==== Exercise passage ====

Once again, the Summer Olympics are upon us. In sharp contrast to the usual “bigger is better” mantra, this year’s edition is scaled back to have an emphasis on sustainability. In fact, the Games themselves have a projected carbon footprint of zero. How did Rio manage to put together such a spectacular event while keeping green practices at the forefront? While 3.6 million tonnes of carbon dioxide will be generated throughout the Games, 2 million tonnes will be mitigated through technology employed by the IOC and the remaining 1.6 million tonnes will be mitigated by local state and municipal initiatives. 80% of the material used to construct temporary offices can be re-used due to its modular nature and, while 17 million tonnes of solid waste will be generated over 16 days of Olympic events, this is equivalent to only 2 days’ worth of public trash for Rio de Janeiro.

====

Problems to solve:
• 1. In the passage on the Rio Olympics, how much carbon dioxide is to be mitigated by local state and municipal initiatives?
• 2. Please copy the passage on the Rio Olympics word for word, starting at "Once again, the" and ending at "Rio de Janeiro.".
The records that follow have no connection to the passage on the Rio Olympics.

==== Dataset entries ====

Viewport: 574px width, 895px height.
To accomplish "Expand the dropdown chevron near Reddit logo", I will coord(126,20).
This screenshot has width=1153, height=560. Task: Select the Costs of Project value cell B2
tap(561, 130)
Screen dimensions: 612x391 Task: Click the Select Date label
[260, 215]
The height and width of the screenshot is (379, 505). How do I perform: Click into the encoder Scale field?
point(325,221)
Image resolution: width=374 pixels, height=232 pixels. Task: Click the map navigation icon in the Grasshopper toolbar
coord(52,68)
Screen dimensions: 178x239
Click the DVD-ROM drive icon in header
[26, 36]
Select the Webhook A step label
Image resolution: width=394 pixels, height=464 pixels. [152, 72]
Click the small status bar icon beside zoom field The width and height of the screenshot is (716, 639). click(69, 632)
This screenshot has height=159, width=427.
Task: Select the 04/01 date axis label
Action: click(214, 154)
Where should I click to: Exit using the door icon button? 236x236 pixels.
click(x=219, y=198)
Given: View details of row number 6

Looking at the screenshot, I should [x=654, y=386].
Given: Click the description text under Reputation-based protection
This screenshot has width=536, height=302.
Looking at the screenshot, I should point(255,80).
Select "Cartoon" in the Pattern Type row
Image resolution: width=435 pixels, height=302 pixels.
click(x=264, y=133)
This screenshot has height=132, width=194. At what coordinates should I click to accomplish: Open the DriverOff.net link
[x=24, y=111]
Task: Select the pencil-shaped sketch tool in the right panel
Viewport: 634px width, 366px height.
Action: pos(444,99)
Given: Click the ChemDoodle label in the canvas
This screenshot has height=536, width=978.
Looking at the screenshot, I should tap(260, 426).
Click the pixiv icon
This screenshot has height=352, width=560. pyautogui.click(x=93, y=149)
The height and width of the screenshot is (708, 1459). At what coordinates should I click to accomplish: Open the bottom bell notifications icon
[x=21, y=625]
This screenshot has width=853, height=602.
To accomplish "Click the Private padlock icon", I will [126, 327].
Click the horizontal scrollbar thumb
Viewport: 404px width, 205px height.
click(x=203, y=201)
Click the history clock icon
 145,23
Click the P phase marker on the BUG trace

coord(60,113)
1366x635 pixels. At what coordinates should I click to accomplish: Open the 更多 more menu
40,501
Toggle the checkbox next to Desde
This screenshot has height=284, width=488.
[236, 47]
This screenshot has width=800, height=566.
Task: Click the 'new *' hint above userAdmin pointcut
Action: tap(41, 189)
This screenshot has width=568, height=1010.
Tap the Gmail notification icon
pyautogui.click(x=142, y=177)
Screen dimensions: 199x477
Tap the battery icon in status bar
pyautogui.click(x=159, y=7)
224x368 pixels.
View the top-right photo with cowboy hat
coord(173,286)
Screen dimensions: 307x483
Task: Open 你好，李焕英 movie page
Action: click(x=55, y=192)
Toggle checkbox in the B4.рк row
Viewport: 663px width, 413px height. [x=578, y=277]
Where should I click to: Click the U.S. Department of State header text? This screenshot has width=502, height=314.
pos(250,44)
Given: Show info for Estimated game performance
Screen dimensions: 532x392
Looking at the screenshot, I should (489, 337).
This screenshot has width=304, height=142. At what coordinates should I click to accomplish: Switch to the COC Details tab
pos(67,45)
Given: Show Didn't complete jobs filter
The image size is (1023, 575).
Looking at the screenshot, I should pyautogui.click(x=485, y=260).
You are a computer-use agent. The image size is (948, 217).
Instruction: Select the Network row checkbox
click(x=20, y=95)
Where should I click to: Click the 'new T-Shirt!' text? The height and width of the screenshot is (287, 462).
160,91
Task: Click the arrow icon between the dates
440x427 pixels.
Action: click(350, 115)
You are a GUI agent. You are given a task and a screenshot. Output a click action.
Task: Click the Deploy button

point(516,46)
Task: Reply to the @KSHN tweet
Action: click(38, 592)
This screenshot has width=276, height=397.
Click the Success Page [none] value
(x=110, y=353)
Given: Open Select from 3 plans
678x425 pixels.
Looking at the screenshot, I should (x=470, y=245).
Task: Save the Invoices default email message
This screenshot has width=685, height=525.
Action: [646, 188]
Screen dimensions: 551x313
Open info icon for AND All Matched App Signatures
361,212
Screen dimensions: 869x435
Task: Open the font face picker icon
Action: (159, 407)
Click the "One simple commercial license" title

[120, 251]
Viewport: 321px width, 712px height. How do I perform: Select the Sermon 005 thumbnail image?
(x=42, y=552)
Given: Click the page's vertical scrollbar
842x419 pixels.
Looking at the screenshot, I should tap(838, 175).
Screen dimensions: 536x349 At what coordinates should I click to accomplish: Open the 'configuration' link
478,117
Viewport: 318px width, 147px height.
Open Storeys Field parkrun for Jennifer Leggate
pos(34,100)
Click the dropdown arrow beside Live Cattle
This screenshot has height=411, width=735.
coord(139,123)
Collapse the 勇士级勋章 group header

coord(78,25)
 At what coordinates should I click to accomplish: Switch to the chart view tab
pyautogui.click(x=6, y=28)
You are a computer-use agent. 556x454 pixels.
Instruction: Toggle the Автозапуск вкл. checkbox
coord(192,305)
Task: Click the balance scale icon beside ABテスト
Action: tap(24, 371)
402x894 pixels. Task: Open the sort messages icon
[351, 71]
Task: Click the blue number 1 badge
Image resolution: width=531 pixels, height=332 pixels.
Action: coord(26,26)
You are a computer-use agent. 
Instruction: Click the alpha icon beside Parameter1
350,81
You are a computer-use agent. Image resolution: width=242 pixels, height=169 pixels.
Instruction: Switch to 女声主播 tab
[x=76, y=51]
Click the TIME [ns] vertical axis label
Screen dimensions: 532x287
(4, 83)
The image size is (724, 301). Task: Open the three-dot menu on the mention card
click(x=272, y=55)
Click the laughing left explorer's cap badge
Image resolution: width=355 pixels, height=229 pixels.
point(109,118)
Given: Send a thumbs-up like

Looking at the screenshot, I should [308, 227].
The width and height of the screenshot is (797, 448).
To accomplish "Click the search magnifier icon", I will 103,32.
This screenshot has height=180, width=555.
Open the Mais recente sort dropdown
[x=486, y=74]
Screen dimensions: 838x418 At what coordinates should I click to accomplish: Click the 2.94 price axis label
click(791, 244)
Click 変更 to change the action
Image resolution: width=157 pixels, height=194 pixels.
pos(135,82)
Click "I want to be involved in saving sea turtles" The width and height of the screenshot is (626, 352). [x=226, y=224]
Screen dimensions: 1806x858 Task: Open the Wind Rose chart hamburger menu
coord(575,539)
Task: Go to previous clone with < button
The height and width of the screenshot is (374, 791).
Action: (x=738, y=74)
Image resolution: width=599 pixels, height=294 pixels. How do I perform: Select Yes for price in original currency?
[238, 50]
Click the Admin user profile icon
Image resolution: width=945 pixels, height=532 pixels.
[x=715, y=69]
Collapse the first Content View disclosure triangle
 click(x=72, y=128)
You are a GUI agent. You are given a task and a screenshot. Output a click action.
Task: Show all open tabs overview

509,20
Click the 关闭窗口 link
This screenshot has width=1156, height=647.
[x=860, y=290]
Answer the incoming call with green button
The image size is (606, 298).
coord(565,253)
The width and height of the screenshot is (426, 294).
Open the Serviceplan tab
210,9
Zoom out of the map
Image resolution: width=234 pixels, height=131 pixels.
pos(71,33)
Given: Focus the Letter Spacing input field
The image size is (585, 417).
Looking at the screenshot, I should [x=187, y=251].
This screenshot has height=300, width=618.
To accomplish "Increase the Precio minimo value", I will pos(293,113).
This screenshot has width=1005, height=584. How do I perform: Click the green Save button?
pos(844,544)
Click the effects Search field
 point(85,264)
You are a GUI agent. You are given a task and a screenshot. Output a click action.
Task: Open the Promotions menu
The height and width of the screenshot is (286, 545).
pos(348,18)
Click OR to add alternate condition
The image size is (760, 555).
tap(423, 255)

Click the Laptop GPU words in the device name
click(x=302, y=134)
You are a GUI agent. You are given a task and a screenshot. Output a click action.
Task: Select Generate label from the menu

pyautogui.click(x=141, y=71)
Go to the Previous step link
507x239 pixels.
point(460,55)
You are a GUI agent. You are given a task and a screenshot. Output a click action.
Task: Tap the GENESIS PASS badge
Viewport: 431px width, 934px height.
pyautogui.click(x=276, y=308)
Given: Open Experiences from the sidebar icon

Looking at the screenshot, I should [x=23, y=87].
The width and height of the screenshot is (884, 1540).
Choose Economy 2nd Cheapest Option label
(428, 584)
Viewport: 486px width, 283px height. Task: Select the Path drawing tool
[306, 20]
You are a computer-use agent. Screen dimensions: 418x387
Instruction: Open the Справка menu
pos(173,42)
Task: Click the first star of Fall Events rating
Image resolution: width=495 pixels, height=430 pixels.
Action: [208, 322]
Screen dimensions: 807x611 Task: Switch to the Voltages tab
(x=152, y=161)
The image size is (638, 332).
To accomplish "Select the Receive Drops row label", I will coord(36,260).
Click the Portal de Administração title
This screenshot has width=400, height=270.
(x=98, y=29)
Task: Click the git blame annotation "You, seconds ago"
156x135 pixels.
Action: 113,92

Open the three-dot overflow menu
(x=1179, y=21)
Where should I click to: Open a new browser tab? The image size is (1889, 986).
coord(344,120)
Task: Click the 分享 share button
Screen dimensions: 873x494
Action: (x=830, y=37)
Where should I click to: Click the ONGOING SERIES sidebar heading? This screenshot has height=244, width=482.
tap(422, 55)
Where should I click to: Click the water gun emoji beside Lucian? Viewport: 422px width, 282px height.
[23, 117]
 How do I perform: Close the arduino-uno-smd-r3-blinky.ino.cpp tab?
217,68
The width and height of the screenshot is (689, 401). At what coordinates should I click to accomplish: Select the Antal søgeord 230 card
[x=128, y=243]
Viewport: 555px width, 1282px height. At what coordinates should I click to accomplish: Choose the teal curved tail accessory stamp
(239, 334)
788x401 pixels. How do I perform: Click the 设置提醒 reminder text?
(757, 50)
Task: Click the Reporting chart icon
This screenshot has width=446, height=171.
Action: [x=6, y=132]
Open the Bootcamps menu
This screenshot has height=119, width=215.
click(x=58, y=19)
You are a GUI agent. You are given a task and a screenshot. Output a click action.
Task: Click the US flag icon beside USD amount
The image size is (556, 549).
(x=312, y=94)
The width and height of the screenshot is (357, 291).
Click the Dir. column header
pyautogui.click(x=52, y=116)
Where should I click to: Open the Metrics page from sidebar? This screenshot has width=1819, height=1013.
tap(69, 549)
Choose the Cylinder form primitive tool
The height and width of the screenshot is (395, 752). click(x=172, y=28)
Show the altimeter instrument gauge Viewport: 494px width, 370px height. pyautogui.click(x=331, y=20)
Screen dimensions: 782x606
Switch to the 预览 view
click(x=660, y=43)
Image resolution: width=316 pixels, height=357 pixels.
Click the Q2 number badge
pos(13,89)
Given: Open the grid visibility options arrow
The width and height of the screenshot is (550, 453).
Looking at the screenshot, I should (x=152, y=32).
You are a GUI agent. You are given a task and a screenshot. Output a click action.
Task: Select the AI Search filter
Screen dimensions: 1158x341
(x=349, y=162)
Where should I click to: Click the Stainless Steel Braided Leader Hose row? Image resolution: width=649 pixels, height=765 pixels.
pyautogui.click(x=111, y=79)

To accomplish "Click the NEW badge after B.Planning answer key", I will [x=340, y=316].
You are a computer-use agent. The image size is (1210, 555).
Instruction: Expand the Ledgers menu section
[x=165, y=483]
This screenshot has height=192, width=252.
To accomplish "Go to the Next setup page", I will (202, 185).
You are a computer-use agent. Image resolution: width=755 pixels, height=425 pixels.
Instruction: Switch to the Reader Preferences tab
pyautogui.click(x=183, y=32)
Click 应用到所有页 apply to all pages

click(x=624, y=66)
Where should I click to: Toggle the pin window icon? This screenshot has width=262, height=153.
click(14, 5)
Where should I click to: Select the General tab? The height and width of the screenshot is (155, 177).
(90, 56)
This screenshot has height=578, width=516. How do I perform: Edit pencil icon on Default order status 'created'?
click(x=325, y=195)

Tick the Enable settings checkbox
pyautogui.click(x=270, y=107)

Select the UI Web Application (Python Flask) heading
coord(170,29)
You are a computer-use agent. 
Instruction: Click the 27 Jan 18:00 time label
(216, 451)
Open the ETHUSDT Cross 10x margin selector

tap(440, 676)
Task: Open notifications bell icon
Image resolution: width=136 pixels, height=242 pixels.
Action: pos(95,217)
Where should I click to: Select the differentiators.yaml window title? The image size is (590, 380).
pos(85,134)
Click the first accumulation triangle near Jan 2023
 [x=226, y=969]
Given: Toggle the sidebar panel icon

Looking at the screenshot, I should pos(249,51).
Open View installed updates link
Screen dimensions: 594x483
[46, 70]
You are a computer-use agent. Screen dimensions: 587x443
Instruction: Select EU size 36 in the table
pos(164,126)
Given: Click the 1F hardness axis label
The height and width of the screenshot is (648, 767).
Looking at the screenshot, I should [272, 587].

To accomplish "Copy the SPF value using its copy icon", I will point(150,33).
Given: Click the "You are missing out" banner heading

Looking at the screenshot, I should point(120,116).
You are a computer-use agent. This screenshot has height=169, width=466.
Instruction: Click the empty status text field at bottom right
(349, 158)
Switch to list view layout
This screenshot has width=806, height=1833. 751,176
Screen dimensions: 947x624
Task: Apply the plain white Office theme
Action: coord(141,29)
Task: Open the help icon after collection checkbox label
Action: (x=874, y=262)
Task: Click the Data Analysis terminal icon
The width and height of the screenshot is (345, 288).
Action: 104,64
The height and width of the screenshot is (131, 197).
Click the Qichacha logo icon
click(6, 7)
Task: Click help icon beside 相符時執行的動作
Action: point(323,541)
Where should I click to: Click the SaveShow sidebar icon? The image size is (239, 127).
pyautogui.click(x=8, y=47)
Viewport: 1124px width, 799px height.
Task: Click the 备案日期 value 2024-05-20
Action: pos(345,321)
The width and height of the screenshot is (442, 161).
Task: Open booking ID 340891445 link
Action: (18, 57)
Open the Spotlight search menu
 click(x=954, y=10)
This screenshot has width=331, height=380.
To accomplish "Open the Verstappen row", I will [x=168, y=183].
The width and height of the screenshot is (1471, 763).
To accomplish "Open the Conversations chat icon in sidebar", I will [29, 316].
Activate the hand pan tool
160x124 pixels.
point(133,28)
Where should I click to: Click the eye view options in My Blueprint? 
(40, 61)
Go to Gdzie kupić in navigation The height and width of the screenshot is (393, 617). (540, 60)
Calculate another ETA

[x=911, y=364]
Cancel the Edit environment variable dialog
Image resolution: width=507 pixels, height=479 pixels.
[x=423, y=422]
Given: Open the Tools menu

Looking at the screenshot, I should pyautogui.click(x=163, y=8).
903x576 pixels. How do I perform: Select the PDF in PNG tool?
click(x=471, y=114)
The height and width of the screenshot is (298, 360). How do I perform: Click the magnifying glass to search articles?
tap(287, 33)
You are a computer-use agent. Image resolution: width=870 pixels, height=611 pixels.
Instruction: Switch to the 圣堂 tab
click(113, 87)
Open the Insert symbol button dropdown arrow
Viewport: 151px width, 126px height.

====

Task solutions:
• 1. 1.6 million tonnes.

• 2.
Once again, the Summer Olympics are upon us. In sharp contrast to the usual “bigger is better” mantra, this year’s edition is scaled back to have an emphasis on sustainability. In fact, the Games themselves have a projected carbon footprint of zero. How did Rio manage to put together such a spectacular event while keeping green practices at the forefront? While 3.6 million tonnes of carbon dioxide will be generated throughout the Games, 2 million tonnes will be mitigated through technology employed by the IOC and the remaining 1.6 million tonnes will be mitigated by local state and municipal initiatives. 80% of the material used to construct temporary offices can be re-used due to its modular nature and, while 17 million tonnes of solid waste will be generated over 16 days of Olympic events, this is equivalent to only 2 days’ worth of public trash for Rio de Janeiro.